Zuran menatap tanda itu, berkilauan bagai bara biru keemasan, membentuk siluet seekor phoenix dalam satu garis lengkung sederhana. Ia masih belum bisa mempercayai semuanya—mimpi tadi malam, pancaran cahaya dari gua, dan sekarang tanda ini. “Apa maksud semua ini, Kek?”
Kakek Rano menatap keluar jendela, seolah mencari sesuatu di antara kabut pagi. “Ada banyak hal yang belum kau ketahui, Zuran. Tapi sekarang bukan saatnya bercerita panjang. Penjaga dari utara datang bukan tanpa alasan. Dan jika benar mereka mencium cahaya itu, maka... Bayangan Kelam pasti juga sudah bangkit.”
“Bayangan Kelam?” Zuran mengerutkan dahi.
Namun sebelum pertanyaan itu terjawab, dari kejauhan terdengar suara derap langkah kuda dan denting logam. Seekor kuda putih dengan pelana bersulam biru langit muncul dari balik kabut, ditunggangi sosok tinggi berjubah perak. Di dadanya tersemat simbol air berkilauan.
Penjaga itu turun dari kuda, melangkah mendekati rumah Zuran dengan gerakan anggun dan penuh wibawa. Mata tajamnya memandangi Zuran tanpa berkedip. “Namaku Caldris,” katanya. “Aku datang karena Kristal Cahaya telah hidup kembali. Dan aku yakin... kaulah yang membangunkannya.”
Zuran menelan ludah. Ia mundur selangkah, gugup.
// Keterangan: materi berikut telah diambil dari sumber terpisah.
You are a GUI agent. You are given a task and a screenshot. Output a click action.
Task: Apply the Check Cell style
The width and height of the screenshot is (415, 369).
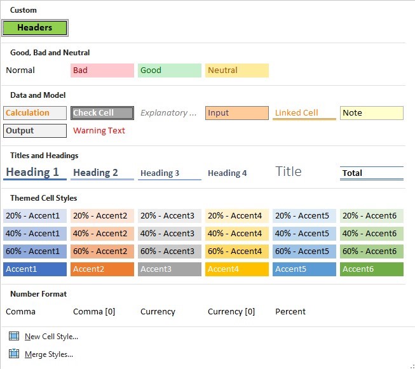pos(102,113)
Caldris melanjutkan, “Bayangan Kelam sudah mulai bergerak. Dunia tak lagi seimbang. Dan kita... membutuhkanmu.”
Udara seolah berhenti. Zuran menatap matanya sendiri yang terpantul samar di permukaan pedang Caldris—dan di sana, pantulan itu menunjukkan sinar cahaya yang berdenyut dari tanda phoenix-nya.
Untuk pertama kalinya, Zuran merasa bahwa dunia yang ia kenal selama ini—sawah, hutan, langit biru—baru awal dari sesuatu yang jauh lebih besar. Sesuatu yang telah menunggunya sejak lama.
Langit Lazuardi memanggil. Dan takdir Zuran baru saja dimulai.